YOUR OBJECTIVE => In the forum thread about renewing an expired BLS certification, why is a 100% online course with no skills demonstration likely not legitimate? Answer in one to three sentences.
PASSAGE FOR REVIEW: Begin
My BLS is expired and I would like to update it. I'd rather just do 100% online if possible. I noticed on the AHA website, they offer a blended course. I'm seeing some advertised elsewhere online, that claim to be 100% online. Is this the legit?

Featured Replies

  • Admin

Chances are if it's 100% online and that online portion doesn't include a Zoom skills demonstration with a manikin that gets shipped to you or you pick up somewhere, it's not legit. 

  • Author

That's why I asked, it sounded suspicious to me. Thanks a lot!

Yep, AHA requires that BLS also have a hands-on skills portion.

The online portion is the material.  You still have to do a hands-on skills session. 

You have to have an active BLS to do it though.  

Just be cautious if there are those suggesting otherwise. I would look closely at those that do.

  • Guides

I've done BLS and ACLS with the didactic material completely online through AHA. Testing of knowledge is all online (including the mega code which in my years of having ACLS always was in-person with an instructor in the past). Once completed, there are multiple sites for in-person skills demonstration in my metro area. There are no staff there...you get a code to enter the room and it is just you, infant/child/adult mannequins, ambu-bags of various sizes, and a computer attached to the mannequins. The computer gives you prompts and checks your technique and will make you repeat if your compression depth or compression to ventilation ratios are wrong. This is the only option our hospital is paying for now.
PASSAGE FOR REVIEW: End
RECORDS PROVIDED: Begin
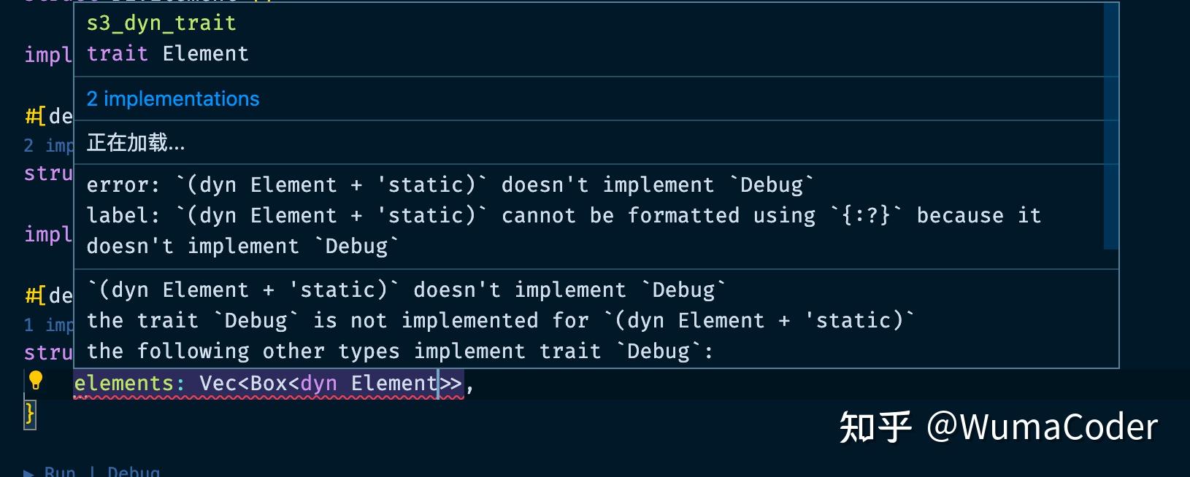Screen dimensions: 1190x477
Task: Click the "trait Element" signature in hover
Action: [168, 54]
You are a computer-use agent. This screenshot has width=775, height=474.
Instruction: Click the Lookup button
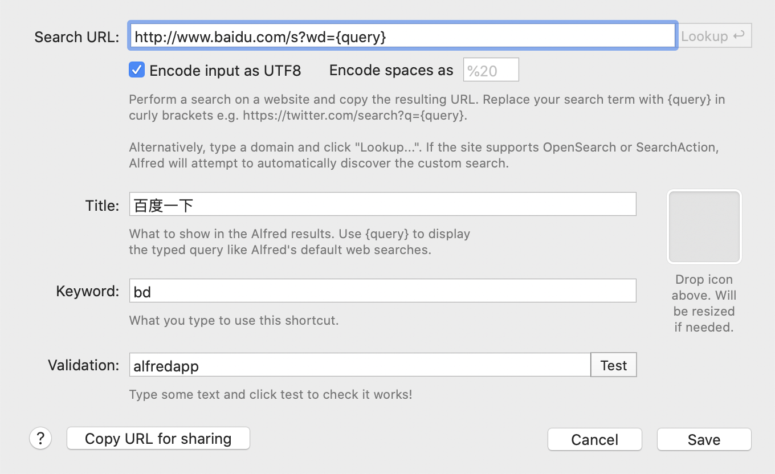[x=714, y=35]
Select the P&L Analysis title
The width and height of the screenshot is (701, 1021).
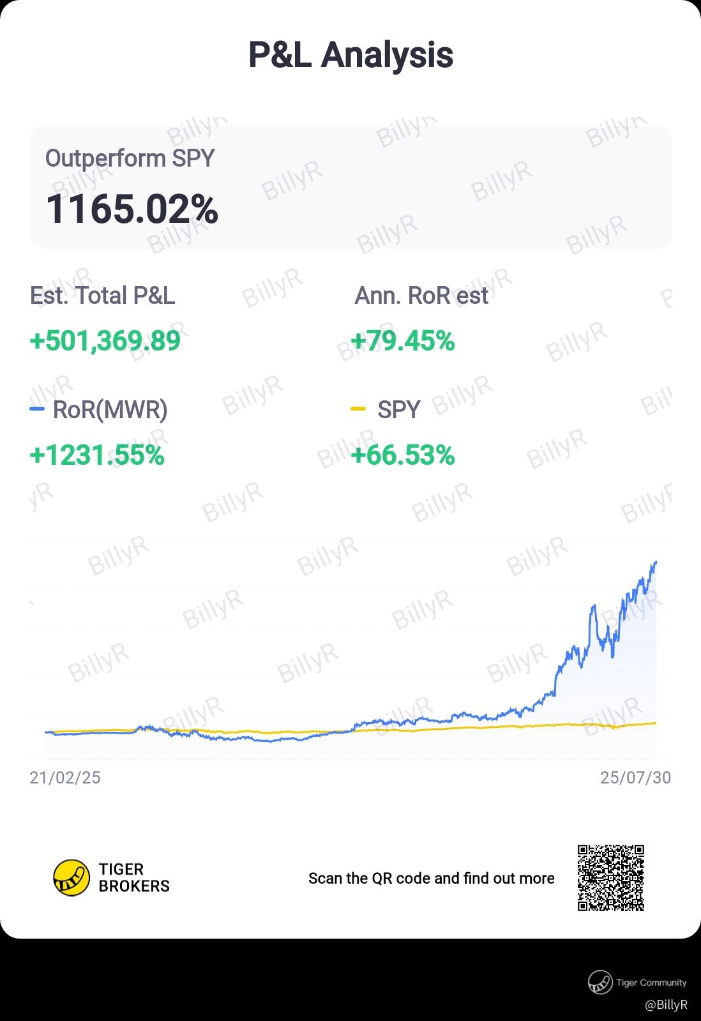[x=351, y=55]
RECORDS PROVIDED: End
RECORDS PROVIDED: Begin
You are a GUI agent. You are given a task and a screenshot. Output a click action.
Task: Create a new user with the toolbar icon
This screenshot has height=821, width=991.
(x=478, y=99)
RECORDS PROVIDED: End
ANSWER TO THIS PROBLEM => AHA requires BLS to include a hands-on skills portion. The online part covers only the material, so a course without a skills demonstration, such as one done over Zoom with a manikin that is shipped or picked up, is likely not legitimate.